ROSA IDO.- Felipe, la otra noche, cuando estuviste fuera todo el día y volviste bebido, vino la tal... ¡Qué enfado me dio!... me la hubiera comido. Mamá dice que es una mujer mala, y que señá Cirila es otra mala mujer. Dice que si la hermana parece tan guapa es porque se da pintura. Mamá y papá no se tratan con esta gente, porque ellos, aunque pobres, son de buena familia... El papá de mi mamá era lo que llaman cabrerizo de Palacio, de esos señores que van a caballo al lado de la Reina.
FELIPE.- (con autoridad). Se dice caballerizo y no cabrerizo.

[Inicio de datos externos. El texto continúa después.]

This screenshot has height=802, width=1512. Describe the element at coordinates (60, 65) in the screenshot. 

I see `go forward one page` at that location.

ROSA.- Qué más da... Bien dice papá que tu tienes talento... Pues sí, vino la tal. Entró hecha una farotona, y me dijo: «chiquilla, vete». ¿Habrase visto...? Yo me salí, pero me quedé en la puerta para pescar algo... A D. Alejandro, cuando la vio, se le pusieron los ojos más relumbrones... Ella no se acercó a la cama; se puso alejos... ¿te enteras?... y le miraba con una lástima... ¿Cómo le dijo? No me acuerdo. Ello fue una cosa mu tierna, mu tierna. ¿Sabes lo que dice mamá? Que esa mujerona es quien ha matado a tu amo... Dimpués que hablaron dale que dale, contó ella que te había visto con una gran turca en el café...
FELIPE.- (avergonzado). Es mentira... Si la cojo...

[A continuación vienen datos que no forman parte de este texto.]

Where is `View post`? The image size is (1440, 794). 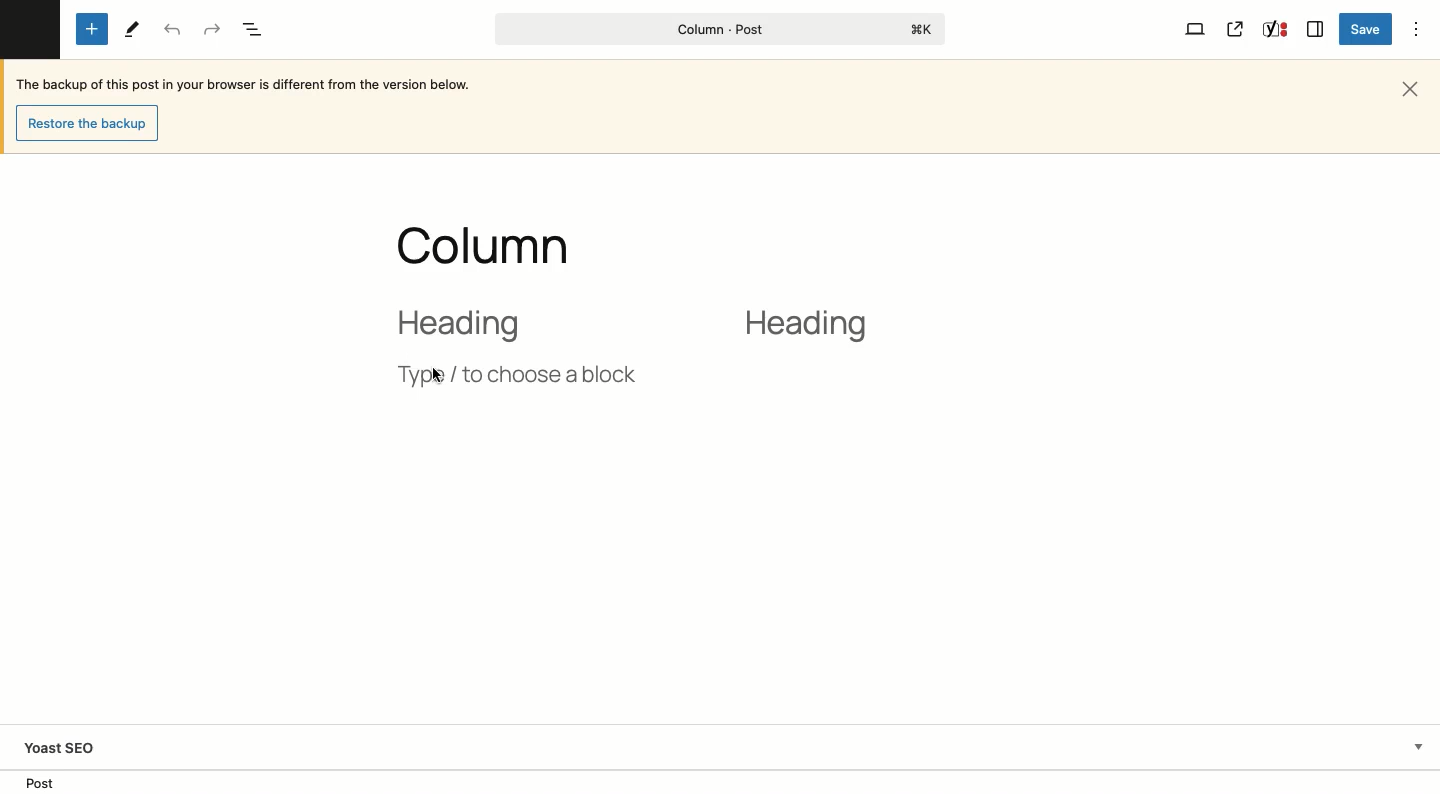 View post is located at coordinates (1236, 29).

ROSA.- Aguarda. Los dos se rieron, y aluego hablaron de otra cosa. ¡Qué ojos tiene tan rebonitos! D. Alejandro la miraba como un bobo, y parecía que se ponía bueno. Se sentó en la cama. Ella se prosimó entonces y le dio la mano. Dimpués sacó ella pesetas y las puso en la mesa de noche. Dice mamá que esa mujer le debe de haber sacado mucho dinero a tu amo, y que ahora es un bochorno para él que ella le dé limosna.

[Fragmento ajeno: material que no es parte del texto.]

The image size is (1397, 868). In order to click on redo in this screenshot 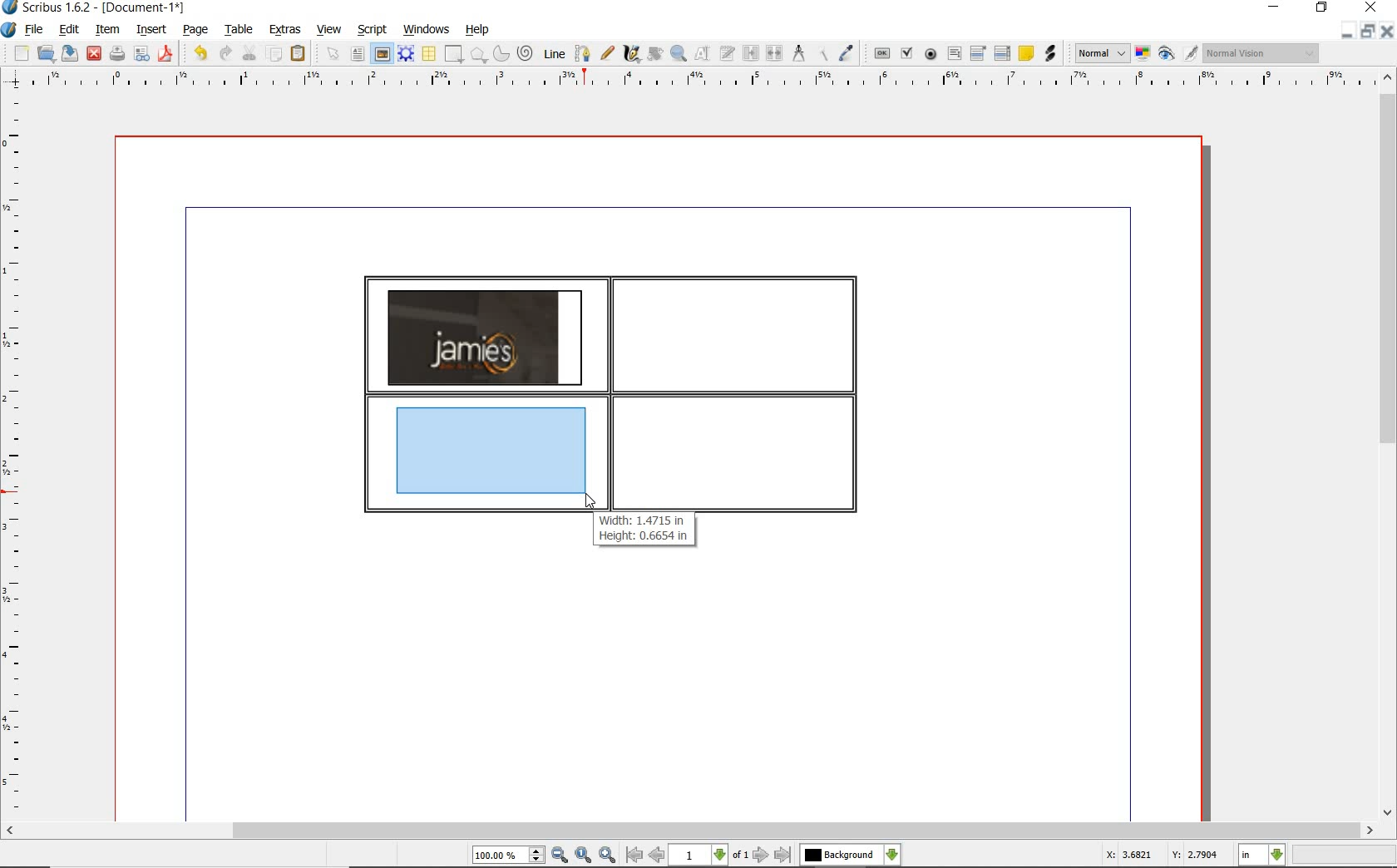, I will do `click(225, 53)`.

FELIPE.- ¡Quita allá!... ¿qué le ha de dar...? Será casualidad...
ROSA.- (bajando la voz). ¿Sabes lo que dice mamá? Que Cirila es una ladrona, y que está vendiendo la ropa de tu amo. Yo estoy volada. Me dan ganas de decirle: «so tía...». Es que tengo yo un genio... Conmigo no jugaba esa tiburona. Si yo fuera tú, la ponía en la calle... así... clarito, y le decía: «señora, ¿usted que se ha llegado a figurar? Dice papá que tu amo es un santo y que sabe hacer funciones del teatro, y que ganará mucho dinero; pero que antes se ha de morir... que no llega al mes que viene...
FELIPE.- (dando un suspiro). Cállate, mujer.